You must decide whether to flatten nested maps like productdetails into individual columns or preserve them as-is.
You must choose how to organize the data on disk so that queries filtering by brand or date range scan only relevant partitions.

With AWS Glue Zero-ETL, you address both decisions through configurable schema unnesting and data partitioning.

Solution overview

You replicate data from your DynamoDB table through AWS Glue Zero-ETL into Apache Iceberg tables stored in Amazon S3, then query the results with Amazon Athena.

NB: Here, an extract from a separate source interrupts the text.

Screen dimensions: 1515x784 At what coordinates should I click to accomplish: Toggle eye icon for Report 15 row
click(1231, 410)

The following diagram illustrates the end-to-end architecture:

AWS Glue zero-ETL ingests data from Amazon DynamoDB, writes it in Apache Iceberg format to your Amazon S3 data lake, and makes it available for SQL queries in Amazon Athena—with no pipelines to build or maintain. With this integration, you:

Save development time by skipping custom code and ETL job management
Keep DynamoDB performance intact because replication doesn’t consume table’s provisioned read/write capacity
Get data within 15 minutes of changes in the source table
Query with standard tools because data lands in Apache Iceberg format, an open table format that AWS natively supports for high-performance analytics

During setup, you configure two output settings:

Schema unnesting in Zero-ETL: You choose how nested attributes appear in the target. Flattening nested maps into individual columns streamlines your queries and reduces complexity.
Data partitioning in Zero-ETL: You choose how data is organized into partitions. When you filter on a partition column, the query engine reads only matching data instead of scanning everything, cutting both query time and cost.

Schema unnesting

When you create a zero-ETL integration, you can choose one of three unnesting options. Schema unnesting transforms complex, nested DynamoDB structures into formats that analytics engines can query directly, removing post-processing transformations.

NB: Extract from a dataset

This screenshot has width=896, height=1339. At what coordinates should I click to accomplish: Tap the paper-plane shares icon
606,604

Each option changes how nested DynamoDB attributes appear in the target table. The right choice depends on your analytics tools and how consistent your DynamoDB schemas are.

Option 1: No unnesting

This option preserves the original nested structure. DynamoDB maps and lists remain as structured columns in the target.

Using the product example, the target table retains productid and value as columns to hold DynamoDB partition key and a DynamoDB record respectively.

Recommended for: Workloads where your analytics tools natively support querying nested data and you want to preserve the DynamoDB structure unchanged.

Option 2: Unnest one level

This option flattens top-level maps into individual columns. Lists remain nested.

With this option, productdetails and pricing each become separate columns.

Recommended for: Scenarios where your DynamoDB items have a consistent schema and you want to balance structure preservation with query simplicity.

Option 3: Unnest all levels (default)

This option recursively flattens nested structures using dot notation and produces the flattest schema.

For the product table, this creates columns such as productdetails.brand, productdetails.category, productdetails.specification.color , productdetails.specification.storage , pricing.list_price, and pricing.discount_pct. The pricing map flattens similarly. Each column is directly queryable without nested access patterns.

Recommended for: Analytics tools that prefer flat schemas when your DynamoDB items have a reasonably consistent structure. Note that deeply nested or highly variable schemas can produce very wide tables.

Data partitioning

You can speed up your queries and reduce costs by partitioning your replicated data. Partitioning divides data into logical segments on disk.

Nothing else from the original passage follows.